Lt. Gov. Casey Cagle shakes hands with GOP nominee for governor Brian Kemp, left to right, at a unity rally following the July primary runoff. Jenna Eason /
Photo: Jenna Eason/
Photo: Jenna Eason/

The Jolt: Senate Republicans bury the hatchet -- for now

Two important things happened at a weekend round of meetings involving state GOP lawmakers. 

The first is that House and Senate Republicans who backed other gubernatorial candidates apparently let bygones be bygones and, in a fit of comity, pledged their support to Brian Kemp, their party’s nominee for governor.

Many in the House already supported the secretary of state, tacitly or otherwise. 

But we’re told that Senate Republicans -- who had overwhelmingly backed Lt.
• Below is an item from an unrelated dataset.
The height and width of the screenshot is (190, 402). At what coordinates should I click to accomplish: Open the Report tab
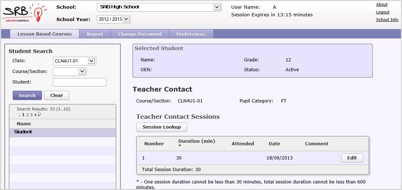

Gov. Casey Cagle in the governor’s race -- were reminded of Kemp’s service to that chamber (he was a former state senator before being appointed secretary of state) and his conservative record. 

As if to make the hatchet burial official, each Republican senator signed a Kemp campaign sign with sparkling silver marker. 

The second involved an Insider post published as the weekend broke, on talk among Senate Republicans of a post-election effort to restrict the authority of whoever is elected to the office of lieutenant governor, whether Republican Geoff Duncan, a former House member who upset state Sen. David Shafer of Duluth, or Democrat Sarah Riggs Amico.

We’re still trying to get the particulars, but we’re told the early signs are encouraging for Duncan. One close ally of Duncan said the ex-House lawmaker has little doubt he will be “good with the Senate.”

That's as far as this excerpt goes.